Azure Storage employs a throttling mechanism that ensures storage account usage remains within the published storage account limits (for more details, refer to https://learn.microsoft.com/azure/storage/common/scalability-targets-standard-account). This throttling mechanism is also used to protect a storage service scale unit from exceeding the overall resources available to the scale unit. In the event that a scale unit reaches such limits, the scale unit employs a safety protection mechanism to throttle accounts that are deemed to contribute to the overload, while also balancing load across other scale units.
Configuration settings are utilized to control how the throttling services monitor usage and apply throttling. A new configuration was rolled out to improve the throttling algorithm. While this configuration change followed the usual Safe Deployment Practices (for more details, refer to: https://learn.microsoft.com/en-us/devops/operate/safe-deployment-practices), this issue was found mid-way through the deployment. The change had adverse effects due to the specific load and characteristics on a small set of scale units where the mechanism unexpectedly throttled some storage accounts in an attempt to bring the scale unit to a healthy state.
How did we respond?
Automated monitoring alerts were triggered, and engineers were immediately engaged to assess issues that the service-specific alert reported. This section will provide a timeline for how we responded. Batch started investigating these specific alerts at 04:08 UTC. This investigation showed that there were storage request failures and service availability impact. At 04:40 UTC Storage engineers were engaged to begin investigating the cause. While storage was engaged and investigating with Batch, at 05:30 UTC, automated monitoring alerts were triggered for ADF. The ADF investigation showed there was an issue with underlying Batch accounts. Batch confirmed with ADF that they were impacted by storage failures and are working with storage engineers to mitigate. At this time, storage engineers diagnosed that one scale unit was operating above normal parameters, this included identifying that Batch storage accounts were throttled due to tenant limits. And the action engineers took was to load balance traffic across different scale units. By 06:34 UTC, storage engineers started to do Batch account migration in efforts to mitigate the ongoing issues.

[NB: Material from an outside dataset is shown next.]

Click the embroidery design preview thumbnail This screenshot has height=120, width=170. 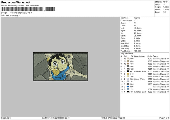pyautogui.click(x=60, y=67)
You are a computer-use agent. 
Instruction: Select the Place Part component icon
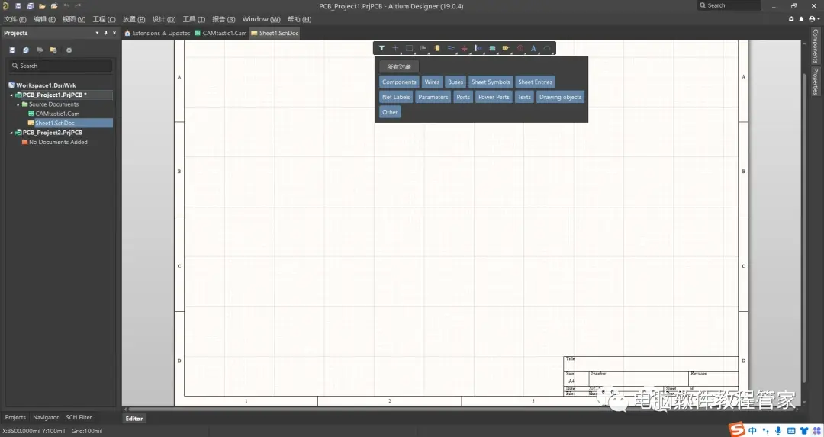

At 07:15 UTC, automation detected an issue with AKV requests. The AKV investigation showed there was an issue with the underlying storage accounts. Around 09:10 UTC, engineers performed a failover that mitigated the issue for all existing AKV read operations. However, create, read (for new requests), update and delete operations for AKV were still impacted. Around 10:00 UTC, storage engineers correlated the occurrences of the downstream impacted services with the configuration rollout because the scope of the issue expanded to additional scale units. By 10:15 UTC, storage engineers began reverting the configuration change on select impacted scale units. The Batch storage account migration finished around 11:22 UTC, after that, Batch service became healthy at 11:35 UTC. ADF began to recover after Batch mitigation was completed. ADF was fully recovered around 12:51 UTC after accumulated tasks got consumed.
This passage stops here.